Each entry should be written out again exactly, so that nothing is lost.

Recorded data
•••••
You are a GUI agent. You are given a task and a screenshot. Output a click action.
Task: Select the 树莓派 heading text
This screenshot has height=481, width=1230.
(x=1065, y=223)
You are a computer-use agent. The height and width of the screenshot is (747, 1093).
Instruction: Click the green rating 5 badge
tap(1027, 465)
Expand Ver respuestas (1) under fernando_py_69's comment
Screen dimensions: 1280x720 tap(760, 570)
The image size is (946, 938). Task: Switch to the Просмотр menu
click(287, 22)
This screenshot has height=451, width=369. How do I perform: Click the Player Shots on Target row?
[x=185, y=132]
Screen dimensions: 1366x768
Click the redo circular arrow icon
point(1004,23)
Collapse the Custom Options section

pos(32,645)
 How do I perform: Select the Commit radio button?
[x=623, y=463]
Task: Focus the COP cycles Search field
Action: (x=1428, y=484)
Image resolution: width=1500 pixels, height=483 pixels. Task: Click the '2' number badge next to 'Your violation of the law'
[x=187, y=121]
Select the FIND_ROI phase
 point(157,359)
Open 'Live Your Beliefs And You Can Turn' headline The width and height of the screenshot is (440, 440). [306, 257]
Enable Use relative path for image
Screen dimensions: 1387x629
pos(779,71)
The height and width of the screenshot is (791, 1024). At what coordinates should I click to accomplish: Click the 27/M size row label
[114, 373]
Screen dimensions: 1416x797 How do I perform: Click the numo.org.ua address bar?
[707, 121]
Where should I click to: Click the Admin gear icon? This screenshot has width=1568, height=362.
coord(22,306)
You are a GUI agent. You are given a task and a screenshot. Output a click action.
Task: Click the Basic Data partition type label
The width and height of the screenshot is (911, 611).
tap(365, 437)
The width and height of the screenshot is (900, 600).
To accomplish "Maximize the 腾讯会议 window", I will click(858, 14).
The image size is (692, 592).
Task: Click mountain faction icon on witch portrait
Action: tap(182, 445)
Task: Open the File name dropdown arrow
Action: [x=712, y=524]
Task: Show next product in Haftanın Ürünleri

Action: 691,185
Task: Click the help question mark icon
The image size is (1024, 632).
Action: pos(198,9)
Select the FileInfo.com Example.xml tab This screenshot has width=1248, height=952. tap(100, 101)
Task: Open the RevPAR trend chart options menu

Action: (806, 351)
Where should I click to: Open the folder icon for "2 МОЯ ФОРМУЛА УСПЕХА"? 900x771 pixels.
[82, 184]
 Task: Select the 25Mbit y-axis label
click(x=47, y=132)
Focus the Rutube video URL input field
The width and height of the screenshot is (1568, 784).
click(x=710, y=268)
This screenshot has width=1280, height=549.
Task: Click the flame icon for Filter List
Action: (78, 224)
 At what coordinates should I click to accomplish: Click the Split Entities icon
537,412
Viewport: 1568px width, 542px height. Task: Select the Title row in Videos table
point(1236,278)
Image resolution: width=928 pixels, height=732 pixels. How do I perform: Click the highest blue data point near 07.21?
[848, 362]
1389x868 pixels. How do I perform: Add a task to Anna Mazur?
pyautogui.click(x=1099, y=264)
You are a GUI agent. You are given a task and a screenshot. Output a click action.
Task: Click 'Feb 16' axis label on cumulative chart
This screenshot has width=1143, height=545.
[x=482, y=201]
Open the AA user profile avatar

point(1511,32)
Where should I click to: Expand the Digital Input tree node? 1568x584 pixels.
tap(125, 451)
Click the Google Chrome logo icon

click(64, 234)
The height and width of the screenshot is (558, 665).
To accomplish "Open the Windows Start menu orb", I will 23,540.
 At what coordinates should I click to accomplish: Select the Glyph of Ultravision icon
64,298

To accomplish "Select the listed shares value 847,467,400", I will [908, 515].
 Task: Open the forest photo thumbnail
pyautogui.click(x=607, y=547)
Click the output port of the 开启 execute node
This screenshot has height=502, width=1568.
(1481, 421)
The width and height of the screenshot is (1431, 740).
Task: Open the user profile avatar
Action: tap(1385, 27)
•••••
▶ [Solution for this exercise]:
You are a GUI agent. You are given a task and a screenshot. Output a click action.
Task: Select the 树莓派 heading text
This screenshot has height=481, width=1230.
(x=1065, y=223)
You are a computer-use agent. The height and width of the screenshot is (747, 1093).
Instruction: Click the green rating 5 badge
tap(1027, 465)
Expand Ver respuestas (1) under fernando_py_69's comment
Screen dimensions: 1280x720 tap(760, 570)
The image size is (946, 938). Task: Switch to the Просмотр menu
click(287, 22)
This screenshot has height=451, width=369. How do I perform: Click the Player Shots on Target row?
[x=185, y=132]
Screen dimensions: 1366x768
Click the redo circular arrow icon
point(1004,23)
Collapse the Custom Options section

pos(32,645)
 How do I perform: Select the Commit radio button?
[x=623, y=463]
Task: Focus the COP cycles Search field
Action: (x=1428, y=484)
Image resolution: width=1500 pixels, height=483 pixels. Task: Click the '2' number badge next to 'Your violation of the law'
[x=187, y=121]
Select the FIND_ROI phase
 point(157,359)
Open 'Live Your Beliefs And You Can Turn' headline The width and height of the screenshot is (440, 440). [306, 257]
Enable Use relative path for image
Screen dimensions: 1387x629
pos(779,71)
The height and width of the screenshot is (791, 1024). At what coordinates should I click to accomplish: Click the 27/M size row label
[114, 373]
Screen dimensions: 1416x797 How do I perform: Click the numo.org.ua address bar?
[707, 121]
Where should I click to: Click the Admin gear icon? This screenshot has width=1568, height=362.
coord(22,306)
You are a GUI agent. You are given a task and a screenshot. Output a click action.
Task: Click the Basic Data partition type label
The width and height of the screenshot is (911, 611).
tap(365, 437)
The width and height of the screenshot is (900, 600).
To accomplish "Maximize the 腾讯会议 window", I will click(858, 14).
The image size is (692, 592).
Task: Click mountain faction icon on witch portrait
Action: tap(182, 445)
Task: Open the File name dropdown arrow
Action: [x=712, y=524]
Task: Show next product in Haftanın Ürünleri

Action: 691,185
Task: Click the help question mark icon
The image size is (1024, 632).
Action: pos(198,9)
Select the FileInfo.com Example.xml tab This screenshot has width=1248, height=952. tap(100, 101)
Task: Open the RevPAR trend chart options menu

Action: (806, 351)
Where should I click to: Open the folder icon for "2 МОЯ ФОРМУЛА УСПЕХА"? 900x771 pixels.
[82, 184]
 Task: Select the 25Mbit y-axis label
click(x=47, y=132)
Focus the Rutube video URL input field
The width and height of the screenshot is (1568, 784).
click(x=710, y=268)
This screenshot has width=1280, height=549.
Task: Click the flame icon for Filter List
Action: (78, 224)
 At what coordinates should I click to accomplish: Click the Split Entities icon
537,412
Viewport: 1568px width, 542px height. Task: Select the Title row in Videos table
point(1236,278)
Image resolution: width=928 pixels, height=732 pixels. How do I perform: Click the highest blue data point near 07.21?
[848, 362]
1389x868 pixels. How do I perform: Add a task to Anna Mazur?
pyautogui.click(x=1099, y=264)
You are a GUI agent. You are given a task and a screenshot. Output a click action.
Task: Click 'Feb 16' axis label on cumulative chart
This screenshot has width=1143, height=545.
[x=482, y=201]
Open the AA user profile avatar

point(1511,32)
Where should I click to: Expand the Digital Input tree node? 1568x584 pixels.
tap(125, 451)
Click the Google Chrome logo icon

click(64, 234)
The height and width of the screenshot is (558, 665).
To accomplish "Open the Windows Start menu orb", I will 23,540.
 At what coordinates should I click to accomplish: Select the Glyph of Ultravision icon
64,298

To accomplish "Select the listed shares value 847,467,400", I will [908, 515].
 Task: Open the forest photo thumbnail
pyautogui.click(x=607, y=547)
Click the output port of the 开启 execute node
This screenshot has height=502, width=1568.
(1481, 421)
The width and height of the screenshot is (1431, 740).
Task: Open the user profile avatar
Action: tap(1385, 27)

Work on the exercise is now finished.